Iran Balas Serang, Fasilitas Energi Teluk Terbakar Hebat, Dunia Terkunci Dalam Krisis Gas Mendesak

Iran melakukan serangkaian serangan udara yang menargetkan fasilitas energi di Teluk sebagai balasan atas serangan Israel terhadap instalasi gas utama Iran. Serangan ini menyebabkan kerusakan besar pada fasilitas gas terbesar di dunia yang berada di Qatar, serta memaksa Uni Emirat Arab (UEA) menutup beberapa instalasi gas dan menimbulkan kebakaran di dua kilang minyak di Kuwait.

Serangan Iran memperpanjang eskalasi konflik yang telah berlangsung hampir tiga minggu. Pada Kamis, sebuah drone jatuh di kilang SAMREF milik Aramco dan Exxon di Arab Saudi, sementara rudal balistik yang diluncurkan ke arah kota pelabuhan Yanbu berhasil diintersep. Kota Yanbu saat ini menjadi satu-satunya pintu keluar ekspor minyak mentah Arab Saudi.

Dampak Serangan terhadap Fasilitas Energi di Teluk

  1. Kilang dan Fasilitas Gas di Kuwait
    Unit operasional di kilang Mina al-Ahmadi dan Mina Abdullah milik Kuwait Petroleum Corporation mengalami serangan drone yang menyebabkan kebakaran di kedua lokasi. Tidak ada laporan korban jiwa dari insiden ini.

  2. Fasilitas LNG di Qatar
    QatarEnergy mengonfirmasi bahwa serangan rudal Iran di Ras Laffan menimbulkan kerusakan luas pada fasilitas pengolahan LNG utama.

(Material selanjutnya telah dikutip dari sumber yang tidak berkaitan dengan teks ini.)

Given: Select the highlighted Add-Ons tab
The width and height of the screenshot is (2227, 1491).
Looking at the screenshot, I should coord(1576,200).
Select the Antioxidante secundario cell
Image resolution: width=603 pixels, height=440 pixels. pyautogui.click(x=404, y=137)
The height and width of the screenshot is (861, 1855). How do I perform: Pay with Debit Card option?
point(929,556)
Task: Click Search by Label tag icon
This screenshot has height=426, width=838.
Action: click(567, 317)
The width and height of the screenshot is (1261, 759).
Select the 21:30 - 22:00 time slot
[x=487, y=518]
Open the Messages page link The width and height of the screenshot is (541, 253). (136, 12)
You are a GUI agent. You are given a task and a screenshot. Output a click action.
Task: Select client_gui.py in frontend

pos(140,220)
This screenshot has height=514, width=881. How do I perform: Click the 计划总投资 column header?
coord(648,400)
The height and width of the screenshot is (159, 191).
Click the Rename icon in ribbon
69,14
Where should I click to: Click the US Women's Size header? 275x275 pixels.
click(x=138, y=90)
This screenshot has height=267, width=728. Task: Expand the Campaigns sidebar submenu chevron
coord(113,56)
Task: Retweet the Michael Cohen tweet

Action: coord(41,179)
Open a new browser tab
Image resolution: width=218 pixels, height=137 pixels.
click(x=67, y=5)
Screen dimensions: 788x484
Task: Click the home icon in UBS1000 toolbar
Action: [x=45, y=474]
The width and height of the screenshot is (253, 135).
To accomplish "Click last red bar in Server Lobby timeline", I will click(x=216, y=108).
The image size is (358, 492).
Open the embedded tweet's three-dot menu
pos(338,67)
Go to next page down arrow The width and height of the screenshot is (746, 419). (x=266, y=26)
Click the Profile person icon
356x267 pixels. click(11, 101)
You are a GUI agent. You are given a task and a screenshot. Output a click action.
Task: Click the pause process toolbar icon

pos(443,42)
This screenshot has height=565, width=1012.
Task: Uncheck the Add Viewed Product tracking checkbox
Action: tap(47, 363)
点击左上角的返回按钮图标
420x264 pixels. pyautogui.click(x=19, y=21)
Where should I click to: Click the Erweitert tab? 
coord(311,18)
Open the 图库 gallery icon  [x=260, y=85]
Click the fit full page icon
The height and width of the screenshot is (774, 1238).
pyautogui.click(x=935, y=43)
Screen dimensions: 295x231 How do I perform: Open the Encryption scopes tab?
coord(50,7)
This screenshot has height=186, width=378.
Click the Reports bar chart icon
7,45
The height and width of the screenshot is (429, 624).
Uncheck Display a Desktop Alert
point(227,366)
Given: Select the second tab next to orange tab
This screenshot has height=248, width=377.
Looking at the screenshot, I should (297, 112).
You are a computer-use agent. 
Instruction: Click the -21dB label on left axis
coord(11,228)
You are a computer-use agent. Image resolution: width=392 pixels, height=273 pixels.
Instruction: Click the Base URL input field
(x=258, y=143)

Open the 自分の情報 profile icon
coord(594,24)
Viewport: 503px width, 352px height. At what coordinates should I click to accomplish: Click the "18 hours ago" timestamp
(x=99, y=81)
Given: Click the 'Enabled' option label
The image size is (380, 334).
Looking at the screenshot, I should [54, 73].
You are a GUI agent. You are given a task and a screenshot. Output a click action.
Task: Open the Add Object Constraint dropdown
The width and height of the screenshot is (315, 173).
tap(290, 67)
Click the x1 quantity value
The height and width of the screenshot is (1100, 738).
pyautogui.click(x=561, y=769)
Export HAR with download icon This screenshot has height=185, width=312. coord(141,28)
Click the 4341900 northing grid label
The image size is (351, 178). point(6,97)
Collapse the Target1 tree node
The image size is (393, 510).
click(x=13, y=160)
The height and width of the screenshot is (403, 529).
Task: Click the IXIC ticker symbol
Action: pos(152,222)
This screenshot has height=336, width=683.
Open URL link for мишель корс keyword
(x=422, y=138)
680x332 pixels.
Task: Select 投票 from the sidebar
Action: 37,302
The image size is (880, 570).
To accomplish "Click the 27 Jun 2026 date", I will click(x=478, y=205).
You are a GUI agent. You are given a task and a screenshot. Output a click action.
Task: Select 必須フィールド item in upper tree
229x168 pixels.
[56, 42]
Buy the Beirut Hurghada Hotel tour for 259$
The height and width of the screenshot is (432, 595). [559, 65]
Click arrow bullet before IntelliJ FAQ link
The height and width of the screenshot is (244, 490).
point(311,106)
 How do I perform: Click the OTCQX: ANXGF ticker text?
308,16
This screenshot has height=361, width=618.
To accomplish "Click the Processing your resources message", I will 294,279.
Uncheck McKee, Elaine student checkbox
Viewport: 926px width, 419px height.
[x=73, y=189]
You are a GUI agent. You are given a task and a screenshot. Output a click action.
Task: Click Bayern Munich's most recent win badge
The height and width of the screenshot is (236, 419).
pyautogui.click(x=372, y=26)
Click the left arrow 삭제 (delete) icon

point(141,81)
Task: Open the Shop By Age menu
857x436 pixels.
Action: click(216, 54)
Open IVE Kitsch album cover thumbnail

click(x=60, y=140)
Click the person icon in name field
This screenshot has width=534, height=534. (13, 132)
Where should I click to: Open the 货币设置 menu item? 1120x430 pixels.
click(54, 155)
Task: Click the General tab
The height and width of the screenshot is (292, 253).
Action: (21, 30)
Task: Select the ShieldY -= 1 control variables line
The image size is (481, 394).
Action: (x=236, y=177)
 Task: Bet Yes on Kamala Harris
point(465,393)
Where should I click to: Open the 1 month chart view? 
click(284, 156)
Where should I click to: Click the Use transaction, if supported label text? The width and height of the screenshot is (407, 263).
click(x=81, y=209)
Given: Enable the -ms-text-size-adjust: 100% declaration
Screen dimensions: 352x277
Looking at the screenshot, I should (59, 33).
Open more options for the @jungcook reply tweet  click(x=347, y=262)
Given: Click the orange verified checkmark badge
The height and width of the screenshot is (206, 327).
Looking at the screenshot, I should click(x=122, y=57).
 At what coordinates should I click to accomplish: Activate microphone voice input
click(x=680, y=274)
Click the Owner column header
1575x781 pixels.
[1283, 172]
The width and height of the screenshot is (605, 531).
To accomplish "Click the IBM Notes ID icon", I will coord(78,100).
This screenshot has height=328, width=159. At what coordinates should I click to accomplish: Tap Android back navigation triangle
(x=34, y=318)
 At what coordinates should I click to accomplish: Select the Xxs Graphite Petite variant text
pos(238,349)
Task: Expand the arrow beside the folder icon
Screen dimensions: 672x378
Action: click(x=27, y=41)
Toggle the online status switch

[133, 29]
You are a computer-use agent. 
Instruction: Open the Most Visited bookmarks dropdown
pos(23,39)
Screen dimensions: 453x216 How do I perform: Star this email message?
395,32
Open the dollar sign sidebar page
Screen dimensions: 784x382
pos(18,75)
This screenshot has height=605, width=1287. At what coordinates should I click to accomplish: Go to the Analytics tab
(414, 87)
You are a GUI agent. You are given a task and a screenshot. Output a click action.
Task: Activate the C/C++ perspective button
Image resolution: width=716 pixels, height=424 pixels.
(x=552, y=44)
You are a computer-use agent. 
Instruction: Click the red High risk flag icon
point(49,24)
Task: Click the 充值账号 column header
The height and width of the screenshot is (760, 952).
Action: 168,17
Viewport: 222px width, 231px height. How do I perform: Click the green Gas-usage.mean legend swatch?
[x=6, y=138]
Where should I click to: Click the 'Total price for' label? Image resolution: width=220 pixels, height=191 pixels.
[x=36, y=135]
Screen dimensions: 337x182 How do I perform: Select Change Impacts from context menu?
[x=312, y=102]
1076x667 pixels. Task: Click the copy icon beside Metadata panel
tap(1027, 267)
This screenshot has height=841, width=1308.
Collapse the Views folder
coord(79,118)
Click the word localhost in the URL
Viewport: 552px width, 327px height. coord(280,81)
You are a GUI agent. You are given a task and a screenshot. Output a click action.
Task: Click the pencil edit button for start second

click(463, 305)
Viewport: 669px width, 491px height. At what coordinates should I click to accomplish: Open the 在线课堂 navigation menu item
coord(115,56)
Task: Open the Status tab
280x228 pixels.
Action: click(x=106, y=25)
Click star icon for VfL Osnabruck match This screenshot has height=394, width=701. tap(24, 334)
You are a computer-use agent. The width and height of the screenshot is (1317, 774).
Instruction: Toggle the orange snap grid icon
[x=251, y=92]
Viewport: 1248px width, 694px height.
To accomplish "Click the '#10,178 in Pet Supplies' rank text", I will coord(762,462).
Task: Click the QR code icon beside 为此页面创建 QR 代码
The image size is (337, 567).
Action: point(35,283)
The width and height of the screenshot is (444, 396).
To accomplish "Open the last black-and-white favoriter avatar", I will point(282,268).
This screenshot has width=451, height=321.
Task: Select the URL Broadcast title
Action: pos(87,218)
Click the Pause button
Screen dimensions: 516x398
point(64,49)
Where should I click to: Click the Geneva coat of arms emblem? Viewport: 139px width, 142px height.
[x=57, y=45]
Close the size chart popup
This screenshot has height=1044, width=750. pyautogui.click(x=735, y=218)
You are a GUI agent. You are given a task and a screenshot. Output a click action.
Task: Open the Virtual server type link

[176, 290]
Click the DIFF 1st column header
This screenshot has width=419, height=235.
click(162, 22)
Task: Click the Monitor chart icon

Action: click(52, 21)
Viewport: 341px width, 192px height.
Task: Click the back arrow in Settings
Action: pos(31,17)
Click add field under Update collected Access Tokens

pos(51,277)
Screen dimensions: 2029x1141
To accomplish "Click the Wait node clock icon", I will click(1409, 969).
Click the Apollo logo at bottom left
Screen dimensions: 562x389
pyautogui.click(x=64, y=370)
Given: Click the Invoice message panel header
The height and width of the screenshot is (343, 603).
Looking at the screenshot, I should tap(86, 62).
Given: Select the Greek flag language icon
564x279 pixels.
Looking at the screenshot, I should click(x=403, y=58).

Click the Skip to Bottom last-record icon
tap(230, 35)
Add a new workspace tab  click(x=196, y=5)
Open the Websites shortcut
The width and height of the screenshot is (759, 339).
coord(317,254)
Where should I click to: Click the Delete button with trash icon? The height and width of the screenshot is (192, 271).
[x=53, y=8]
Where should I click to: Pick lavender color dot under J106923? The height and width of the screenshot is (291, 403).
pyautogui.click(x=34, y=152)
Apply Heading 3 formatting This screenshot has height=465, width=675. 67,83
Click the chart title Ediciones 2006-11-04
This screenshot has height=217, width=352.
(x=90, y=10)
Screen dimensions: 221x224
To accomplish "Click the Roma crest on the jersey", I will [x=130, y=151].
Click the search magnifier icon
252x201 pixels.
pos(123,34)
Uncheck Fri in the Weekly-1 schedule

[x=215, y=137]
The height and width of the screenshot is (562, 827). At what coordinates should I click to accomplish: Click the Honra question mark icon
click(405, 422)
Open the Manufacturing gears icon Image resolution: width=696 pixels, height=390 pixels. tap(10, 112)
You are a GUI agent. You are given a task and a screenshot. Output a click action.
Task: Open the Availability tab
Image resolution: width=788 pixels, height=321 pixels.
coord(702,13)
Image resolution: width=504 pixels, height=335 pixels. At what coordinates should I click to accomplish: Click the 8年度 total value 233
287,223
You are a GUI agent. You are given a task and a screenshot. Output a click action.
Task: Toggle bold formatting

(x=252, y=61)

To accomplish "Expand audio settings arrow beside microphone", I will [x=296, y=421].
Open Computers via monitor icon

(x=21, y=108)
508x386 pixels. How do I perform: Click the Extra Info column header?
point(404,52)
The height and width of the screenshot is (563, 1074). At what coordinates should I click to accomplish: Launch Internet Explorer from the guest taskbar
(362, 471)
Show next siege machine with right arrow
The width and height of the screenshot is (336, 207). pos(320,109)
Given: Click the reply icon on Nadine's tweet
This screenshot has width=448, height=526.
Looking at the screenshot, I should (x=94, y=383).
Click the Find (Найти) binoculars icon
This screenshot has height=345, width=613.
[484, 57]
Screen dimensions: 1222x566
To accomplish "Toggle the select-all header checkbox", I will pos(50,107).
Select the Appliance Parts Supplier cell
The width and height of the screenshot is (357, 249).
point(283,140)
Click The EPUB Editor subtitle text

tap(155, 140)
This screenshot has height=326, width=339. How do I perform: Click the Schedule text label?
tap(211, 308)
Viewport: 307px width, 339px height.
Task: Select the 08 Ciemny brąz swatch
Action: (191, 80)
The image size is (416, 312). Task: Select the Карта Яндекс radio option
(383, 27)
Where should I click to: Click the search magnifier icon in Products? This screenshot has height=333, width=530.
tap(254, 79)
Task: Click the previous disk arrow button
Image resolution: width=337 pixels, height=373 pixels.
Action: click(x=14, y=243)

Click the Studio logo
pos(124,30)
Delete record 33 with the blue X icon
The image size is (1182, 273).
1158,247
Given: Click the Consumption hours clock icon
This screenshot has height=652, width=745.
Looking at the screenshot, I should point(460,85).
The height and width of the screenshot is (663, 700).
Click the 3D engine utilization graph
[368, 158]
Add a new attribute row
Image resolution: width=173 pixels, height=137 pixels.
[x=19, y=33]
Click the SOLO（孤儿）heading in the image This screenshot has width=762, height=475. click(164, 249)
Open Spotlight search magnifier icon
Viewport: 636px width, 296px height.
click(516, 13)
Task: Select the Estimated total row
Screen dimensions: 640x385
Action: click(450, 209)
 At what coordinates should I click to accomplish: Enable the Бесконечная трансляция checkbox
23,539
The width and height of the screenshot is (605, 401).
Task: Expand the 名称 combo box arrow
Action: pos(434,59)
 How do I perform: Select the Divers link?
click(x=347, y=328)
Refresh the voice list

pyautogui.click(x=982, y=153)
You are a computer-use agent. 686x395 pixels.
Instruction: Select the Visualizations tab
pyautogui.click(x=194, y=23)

Tim tanggap darurat segera dikerahkan untuk memadamkan api, dan pada Kamis pagi kebakaran berhasil dikendalikan tanpa korban jiwa. Ras Laffan merupakan pusat industri energi yang menampung sejumlah perusahaan internasional, termasuk Shell.

  3. Kilang Minyak dan Fasilitas Gas di UEA
    Instalasi gas di kompleks Habshan dan ladang minyak Bab juga harus ditutup setelah serangan rudal berhasil dicegat. Habshan, yang dioperasikan oleh ADNOC, adalah salah satu fasilitas pengolahan gas terbesar di dunia dengan kapasitas mencapai 6,1 miliar standar kaki kubik per hari.

Shell, sebagai pemegang saham signifikan di fasilitas LNG Ras Laffan, menyatakan bahwa fasilitas Pearl gas-to-liquids mengalami kerusakan cukup parah akibat kebakaran yang dengan cepat berhasil dipadamkan. Korporasi ini kini tengah menilai dampak kerusakan bersama otoritas setempat dan QatarEnergy.

Reaksi dan Ancaman dari Amerika Serikat

Presiden Amerika Serikat mengecam keras serangan Iran terhadap fasilitas gas Qatar dan mengancam bakal menghancurkan lapangan gas South Pars secara besar-besaran jika serangan serupa terulang. Ia menegaskan bahwa Israel menyerang instalasi South Pars tanpa memberitahu Qatar maupun AS terlebih dahulu. Sementara itu, Qatar menyatakan pengalaman ini sebagai ancaman langsung terhadap keamanan nasional dan mengusir staf militer serta keamanan Iran dari negaranya dalam waktu 24 jam.

Potensi Dampak Global

Menurut Saul Kavonic, kepala riset di MST Marquee Australia, gangguan pada Ras Laffan bisa berpotensi menyebabkan kekurangan gas global yang berkepanjangan. Namun, dia menilai hal ini kurang berdampak pada kebijakan AS karena ekonomi Amerika mendapat keuntungan dari harga gas dunia yang tinggi.

Serangan yang menyasar fasilitas energi utama di negara-negara Teluk menandai eskalasi signifikan yang berpotensi mengguncang pasar energi global. Keseriusan kondisi ini memaksa negara-negara terkait untuk meningkatkan pengamanan dan kesiapan menghadapi potensi serangan selanjutnya. Pemerintah dan perusahaan energi di kawasan saat ini masih terus menilai dampak penuh dari kerusakan yang terjadi pasca-serangan Iran.